Pete lachte über den schlechten Witz verhalten, dann legte er ihm ebenfalls eine seiner großen Hände auf die Schultern. „Keine Sorge, gleich wirst du dich wohler fühlen. Wenn unsere Kostümdesignerin dein Kostüm genau auf dich angepasst hat!“ Er zeigte auf Joe, die vor Schreck erstarrt war, als sie die Stimme des Schauspielers gehört hatte.

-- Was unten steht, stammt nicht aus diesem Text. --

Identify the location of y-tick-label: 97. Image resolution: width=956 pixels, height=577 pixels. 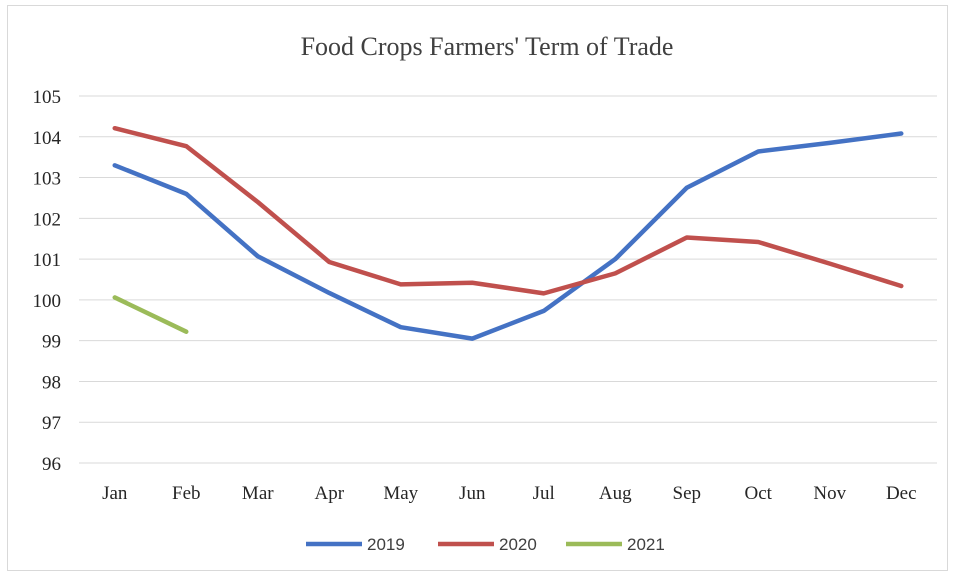
(52, 424).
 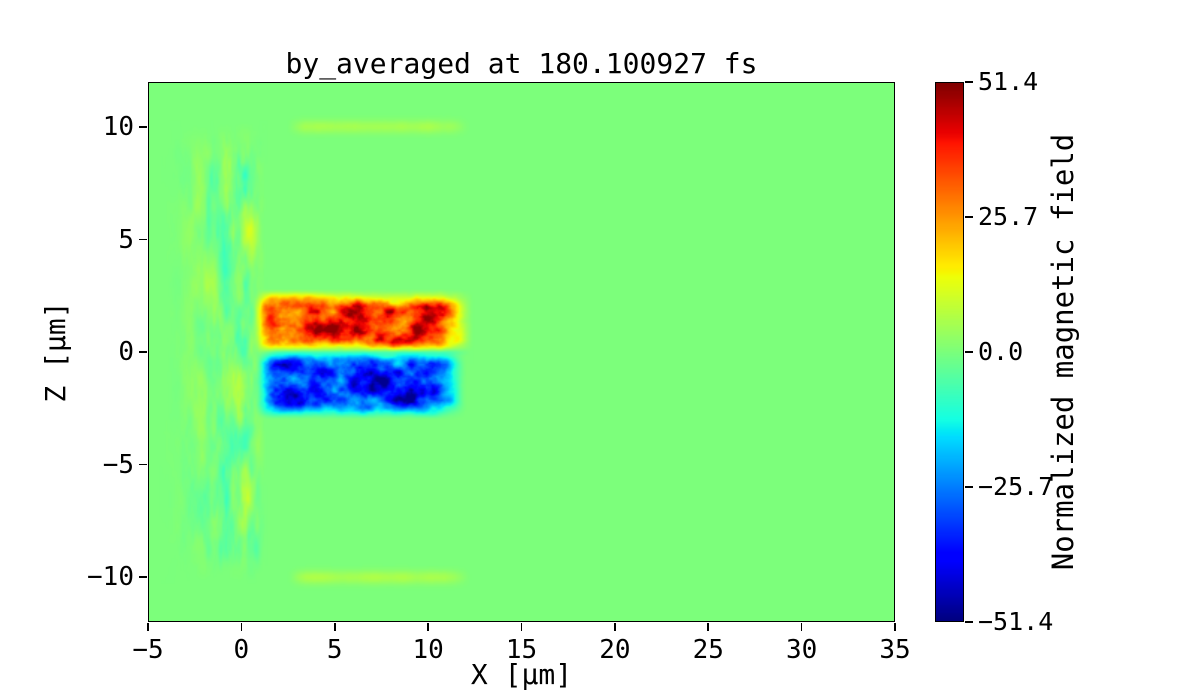 What do you see at coordinates (118, 127) in the screenshot?
I see `y-tick-label: 10` at bounding box center [118, 127].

Wie zur Salzsäule geworden stand sie da, hatte noch immer ihren Autoschlüssel in den Händen, der ihr wieder zu entgleiten drohte, und starrte Dean an. Der wiederum richtete sich nun zu seiner vollen Größe auf und suchte die Person, von der Peter gesprochen hatte. Als sich ihre Augen trafen, grinste er breit. „Na, dich kenn ich doch! Schön, dass wir uns noch mal wiedersehen.“ Und als sie nicht antwortete, weil sie ihn immer noch fassungslos anstarrte und nicht glauben konnte, dass ausgerechnet ihr so etwas passieren musste, fügte er unnötigerweise noch hinzu: „Zum Glück redet sie nicht so viel bei der Arbeit wie andere hier.“ Dabei warf er der albernen Schneiderin einen vielsagenden Blick zu und zwinkerte ihr zu, was sie gleich wieder in grobes Kichern ausbrechen ließ.

Joe jedoch wäre gern auf der Stelle im Boden versunken. Weil das aber ging, entschied sie sich stattdessen Schlüssel und Tasche an Ort und Stelle fallen zu lassen und durch die Vordertür das Weite zu suchen. Mit hochrotem Kopf schoss sie an Sebastian vorbei, der gar keine Gelegenheit mehr hatte, sie noch aufzuhalten.